Quant à la pédophilie, ce terme n'apparaît pas dans le Code pénal français. Cette notion appartient au langage psychiatrique, rappelle Le Monde.
En 2018, le gouvernement envisage un temps de créer un âge de consentement
En 2017, deux affaires judiciaires remettent la question du consentement sexuel des mineurs au cœur du débat public. En novembre, la cour d'assises de Seine-et-Marne prononce l'acquittement d'un homme accusé du viol d'une fille de 11 ans. Selon l'accusé, âgé de 22 ans au moment des faits, il s'agissait d'une relation consentie. Quelques semaines plus tôt, le parquet de Pontoise (Val-d'Oise) décide de poursuivre pour "atteinte sexuelle", et non pour "viol", un homme de 28 ans qui a eu une relation sexuelle avec une enfant de 11 ans. Les enquêteurs ont considéré que cette relation était consentie car aucune contrainte physique n'a été exercée sur la mineure.

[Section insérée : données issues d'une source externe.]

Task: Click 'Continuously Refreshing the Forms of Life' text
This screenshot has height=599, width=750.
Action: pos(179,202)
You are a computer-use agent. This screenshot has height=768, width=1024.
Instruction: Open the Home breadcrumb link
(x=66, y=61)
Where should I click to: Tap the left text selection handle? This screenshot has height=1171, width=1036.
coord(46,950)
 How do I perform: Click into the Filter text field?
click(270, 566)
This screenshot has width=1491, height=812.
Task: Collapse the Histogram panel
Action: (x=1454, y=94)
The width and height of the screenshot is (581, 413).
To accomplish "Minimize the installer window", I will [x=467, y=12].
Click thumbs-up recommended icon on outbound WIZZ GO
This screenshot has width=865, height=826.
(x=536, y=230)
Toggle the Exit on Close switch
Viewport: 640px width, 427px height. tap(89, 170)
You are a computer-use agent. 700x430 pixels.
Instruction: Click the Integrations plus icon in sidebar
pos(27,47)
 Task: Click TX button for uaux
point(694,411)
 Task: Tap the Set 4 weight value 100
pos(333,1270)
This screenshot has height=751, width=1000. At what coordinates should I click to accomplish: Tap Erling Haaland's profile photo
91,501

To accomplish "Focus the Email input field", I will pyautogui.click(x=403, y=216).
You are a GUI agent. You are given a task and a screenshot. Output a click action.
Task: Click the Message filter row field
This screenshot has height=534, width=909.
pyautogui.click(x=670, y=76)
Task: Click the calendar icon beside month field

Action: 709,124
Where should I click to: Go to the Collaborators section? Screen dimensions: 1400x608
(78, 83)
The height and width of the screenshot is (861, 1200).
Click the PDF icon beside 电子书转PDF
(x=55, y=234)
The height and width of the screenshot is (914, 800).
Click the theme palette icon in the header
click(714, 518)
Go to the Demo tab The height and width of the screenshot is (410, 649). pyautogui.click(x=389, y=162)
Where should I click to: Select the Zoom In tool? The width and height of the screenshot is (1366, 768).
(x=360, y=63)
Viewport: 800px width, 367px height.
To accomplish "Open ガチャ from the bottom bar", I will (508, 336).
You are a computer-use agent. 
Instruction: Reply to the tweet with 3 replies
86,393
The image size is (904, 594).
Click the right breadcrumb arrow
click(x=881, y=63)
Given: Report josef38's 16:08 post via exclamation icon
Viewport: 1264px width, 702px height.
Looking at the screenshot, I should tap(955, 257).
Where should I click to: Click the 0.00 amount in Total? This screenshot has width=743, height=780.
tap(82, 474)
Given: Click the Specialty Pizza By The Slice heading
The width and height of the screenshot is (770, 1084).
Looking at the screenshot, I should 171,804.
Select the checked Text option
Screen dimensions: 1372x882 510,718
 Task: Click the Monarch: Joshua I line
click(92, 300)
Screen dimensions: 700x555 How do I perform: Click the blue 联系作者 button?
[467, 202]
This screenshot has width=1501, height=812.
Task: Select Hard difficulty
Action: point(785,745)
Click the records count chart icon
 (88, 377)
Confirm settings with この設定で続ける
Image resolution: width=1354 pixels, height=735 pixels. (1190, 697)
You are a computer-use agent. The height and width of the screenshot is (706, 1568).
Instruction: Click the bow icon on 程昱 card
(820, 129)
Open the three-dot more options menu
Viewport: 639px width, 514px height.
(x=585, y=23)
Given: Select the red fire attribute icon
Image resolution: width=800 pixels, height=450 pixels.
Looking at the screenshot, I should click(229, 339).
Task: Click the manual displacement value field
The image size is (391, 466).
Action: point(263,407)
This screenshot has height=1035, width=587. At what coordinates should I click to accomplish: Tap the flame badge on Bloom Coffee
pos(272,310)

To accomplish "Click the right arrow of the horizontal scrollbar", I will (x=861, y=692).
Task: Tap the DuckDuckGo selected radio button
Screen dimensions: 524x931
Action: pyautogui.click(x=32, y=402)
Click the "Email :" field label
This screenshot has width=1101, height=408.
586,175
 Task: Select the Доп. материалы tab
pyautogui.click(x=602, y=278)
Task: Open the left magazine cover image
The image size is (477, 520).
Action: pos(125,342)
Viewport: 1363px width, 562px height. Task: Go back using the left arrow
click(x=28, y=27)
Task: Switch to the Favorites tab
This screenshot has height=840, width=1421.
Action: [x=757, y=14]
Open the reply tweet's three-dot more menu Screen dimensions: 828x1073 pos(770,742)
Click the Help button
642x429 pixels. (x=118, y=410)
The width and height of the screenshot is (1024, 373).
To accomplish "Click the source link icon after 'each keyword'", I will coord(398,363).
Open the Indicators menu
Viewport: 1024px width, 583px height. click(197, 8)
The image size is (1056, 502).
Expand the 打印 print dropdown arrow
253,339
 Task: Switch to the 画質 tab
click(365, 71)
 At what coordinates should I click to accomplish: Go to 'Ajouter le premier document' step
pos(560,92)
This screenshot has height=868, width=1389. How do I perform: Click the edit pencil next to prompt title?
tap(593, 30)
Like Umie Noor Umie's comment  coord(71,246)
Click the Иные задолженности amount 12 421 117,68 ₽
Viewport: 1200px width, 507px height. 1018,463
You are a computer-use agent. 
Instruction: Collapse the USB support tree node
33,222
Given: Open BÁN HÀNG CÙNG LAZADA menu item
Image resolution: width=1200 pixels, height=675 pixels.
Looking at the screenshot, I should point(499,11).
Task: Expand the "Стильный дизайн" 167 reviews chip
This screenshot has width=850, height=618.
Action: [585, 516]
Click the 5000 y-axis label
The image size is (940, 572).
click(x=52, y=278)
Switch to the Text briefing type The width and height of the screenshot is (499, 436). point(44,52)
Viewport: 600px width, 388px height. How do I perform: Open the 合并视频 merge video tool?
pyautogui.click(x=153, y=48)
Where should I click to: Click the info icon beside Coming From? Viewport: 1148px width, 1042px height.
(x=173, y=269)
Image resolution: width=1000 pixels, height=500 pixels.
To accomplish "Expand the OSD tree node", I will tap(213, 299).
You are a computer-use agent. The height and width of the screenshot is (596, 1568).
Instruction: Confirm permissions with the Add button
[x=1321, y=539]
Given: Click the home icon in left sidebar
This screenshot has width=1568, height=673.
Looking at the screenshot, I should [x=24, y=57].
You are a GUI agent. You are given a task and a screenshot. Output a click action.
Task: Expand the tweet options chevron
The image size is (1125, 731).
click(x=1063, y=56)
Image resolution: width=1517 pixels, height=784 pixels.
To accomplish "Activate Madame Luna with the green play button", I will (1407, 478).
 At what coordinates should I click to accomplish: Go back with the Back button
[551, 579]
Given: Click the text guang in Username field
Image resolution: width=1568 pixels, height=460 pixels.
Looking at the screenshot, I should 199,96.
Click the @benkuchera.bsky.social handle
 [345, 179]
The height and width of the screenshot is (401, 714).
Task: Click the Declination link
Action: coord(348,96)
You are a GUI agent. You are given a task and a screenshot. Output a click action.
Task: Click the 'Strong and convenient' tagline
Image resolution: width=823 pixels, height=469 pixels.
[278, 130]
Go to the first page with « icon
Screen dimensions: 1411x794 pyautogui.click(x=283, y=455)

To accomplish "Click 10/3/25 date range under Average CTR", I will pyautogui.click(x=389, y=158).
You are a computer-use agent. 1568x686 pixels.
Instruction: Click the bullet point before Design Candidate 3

Les deux affaires éclatent alors que le gouvernement prépare son projet de loi contre les violences sexistes et sexuelles, notamment sur les mineurs. Marlène Schiappa et la garde des Sceaux Nicole Belloubet évoquent alors l'idée d'inscrire dans la loi un âge de non consentement sexuel, un seuil en dessous duquel un enfant est automatiquement considéré comme non consentant à un acte sexuel.
Projet de loi en cours d'élaboration notamment sur la présomption irréfragable de non consentement des enfants. @NBelloubet avec aussi @laurossignol @fionalazaar @RixainMP @HCEfh ... https://t.co/5hlRHRRK6J
— MarleneSchiappa (@MarleneSchiappa) November 11, 2017
Les débats se concentrent d'abord sur le seuil de cet âge. Le Haut Conseil à l'égalité entre les femmes et les hommes (HCE) défend le seuil de 13 ans. Emmanuel Macron plaide quant à lui pour un âge de consentement fixé à 15 ans. Très attendu par les associations, cet âge de consentement a cristallisé les critiques. Une première version du texte prévoyait que tout acte sexuel commis sur un mineur de moins de 15 ans par un adulte soit automatiquement qualifié de viol, si ce dernier "connaissait ou ne pouvait ignorer l'âge de la victime". Mais le Conseil d'Etat, dans un avis rendu le 15 mars 2018 (PDF), a estimé que cette formulation pouvait porter atteinte à la présomption d'innocence et donc être jugée inconstitutionnelle. Le gouvernement a finalement abandonné l'instauration d'un âge de consentement, provoquant l'"indignation" des associations.